### WRITTEN PROBLEM 1:
Answer these questions from the passage on paying authors to speak at events:
(a) From which festival did Philip Pullman resign as a Patron?
(b) In what month and year did he resign?
(c) Which convention does the Washington Science Fiction Association run?
### WRITTEN PROBLEM 2:
List every kind of experience that the writer of the passage on paying authors to speak at events claims to have.
### WRITTEN PROBLEM 3:
Write the next part of the passage on paying authors to speak at events, picking up from its last sentence.

# Start of TEXT SHOWN

Dollars for AuthorsThere’s been a big kerfluffle going on about authors getting paid to speak at events, whether solo or as a panelist. I’ve been seeing a series of different perspectives on this issue on The Passive Voice, a very useful site that highlights articles around the web on publishing in general, and indie publishing in particular.

The debate was already in progress in the media and online, when author Philip Pullman took a stand in January 2016 and resigned as a Patron of the Oxford Literary Festival because they don’t pay their authors. This rather enflamed the debate because Philip Pullman, the author of the bestselling novel, The Golden Compass, is something of a marquee writer.

I have experience on both sides of the fence. I’m an author, albeit a fledgling one. I’ve also organized and run dozens of technical conferences. I’m a member of the Washington Science Fiction Association, which runs Capclave, an annual science fiction literary convention held in the Washington DC area. I have also spoken at numerous technical conferences and literary conventions.

# End of TEXT SHOWN
# Start of DATA PROVIDED

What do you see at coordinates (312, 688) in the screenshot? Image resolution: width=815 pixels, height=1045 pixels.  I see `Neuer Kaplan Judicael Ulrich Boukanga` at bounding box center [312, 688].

# End of DATA PROVIDED

### EXERCISE RESPONSE 1:
(a) The Oxford Literary Festival
(b) January 2016
(c) Capclave, an annual science fiction literary convention held in the Washington DC area

### EXERCISE RESPONSE 2:
- Being an author, albeit a fledgling one
- Organizing and running dozens of technical conferences
- Membership in the Washington Science Fiction Association
- Speaking at numerous technical conferences and literary conventions

### EXERCISE RESPONSE 3:
So, I’m a big fan of the following principles.

         Yog’s Law: Money flows towards the writer.

         David Gerrold: If it’s worth doing, it’s worth doing for money.

BUT…

I have to qualify this a bit. My general rule of thumb is: If you make money, then I make money.

I’m talking about significant money. A typical convention, especially one hosted in a hotel, can easily cost 20 – 40K or more to put on, much of which has to be paid up-front (hence the reason most events have early bird pricing bargains to encourage attendees to sign up early). Committing money up-front requires assuming risk; those who take the risks should rightfully make more than those who don’t.

The average convention doesn’t really make a profit, or at least not a significant one. At best, they make seed money to make it easier to sustain the event in the future. In fact, most SF conventions are run as non-profit organizations. So I don’t expect to be paid in cash. It’s eminently reasonable for authors appearing on panels and conducting workshops to attend the event for free, and conventions generally do this. There’s usually a minimum; I believe Capclave awards free attendance for appearing on three or more panels or running one workshop. A good workshop is considered to require much more effort than being a panelist (this is true, by the way, trust me on this).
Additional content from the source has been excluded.